Patient: “What is this?”

Me: “Dr. [Name] is a musician and he recorded an album. We’re giving it as a free gift to our patients.”

Patient: “It’s free?”

Me: “Yes, sir!”

Patient: “But there’s a price on the back. It says $5.99.”

Me: “That’s because it is also sold in a few local music stores. But we’re giving it free to patients as a thank you gift.”

Patient: “What are you thanking me for?”

Me: “For being a loyal patient?”

Patient: “And all patients get them?”

Me: “Yes. all patients.”

(The patient looks around the room at the other two patients.)

Patient: “They don’t have CDs!”

Me: “They haven’t checked in yet. When they do, I’ll give them a CD.”

(The patient sits down, but comes back up while I’m helping the next patient. I haven’t given her the CD yet.)

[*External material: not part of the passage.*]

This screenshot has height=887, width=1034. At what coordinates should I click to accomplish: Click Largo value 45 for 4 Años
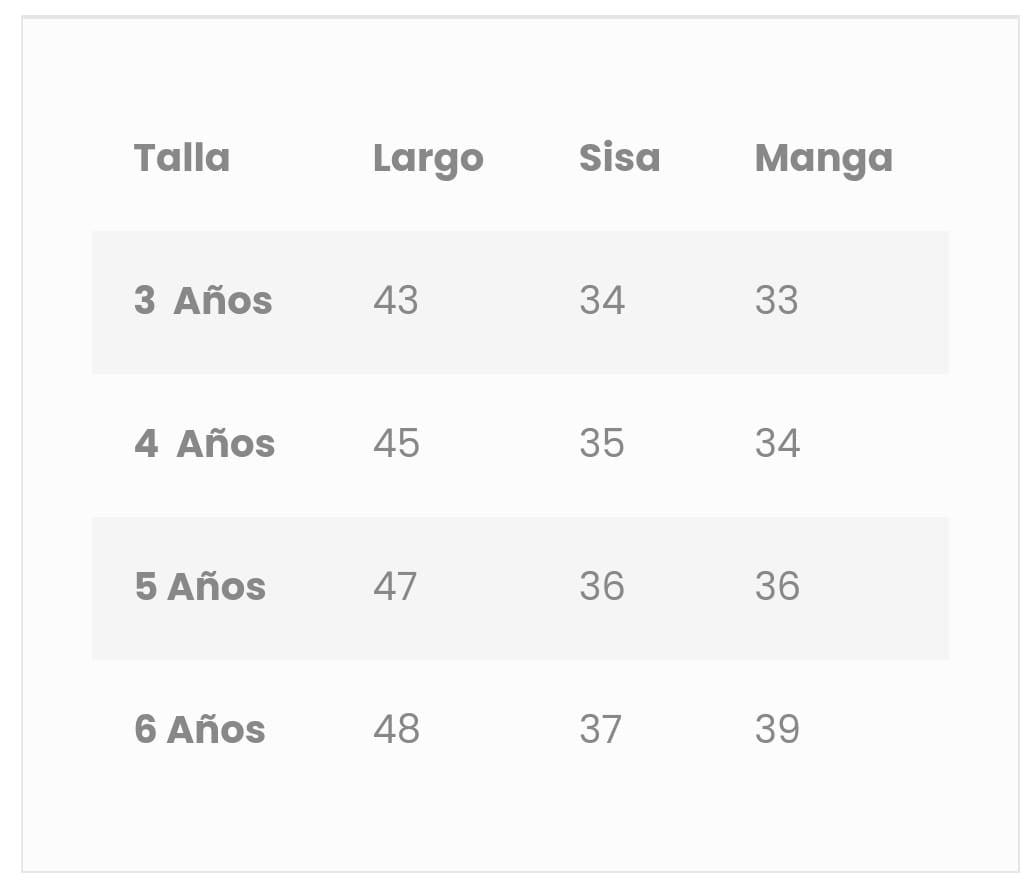click(x=396, y=443)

Patient: *to other patient* “Did you get a free CD?”

Other Patient: “Uh… no.”

Patient: *to me* “Look, I don’t mean to be rude, but you clearly gave this to me because you have feelings for me, and I’m just not interested. I think it’s really inappropriate for you to come on to me when I’m here to see the doctor, and you’ve made me very uncomfortable. Please cancel my appointment.”

(I should mention that this guy was clearly out of my age range. That, and I work for a proctologist.)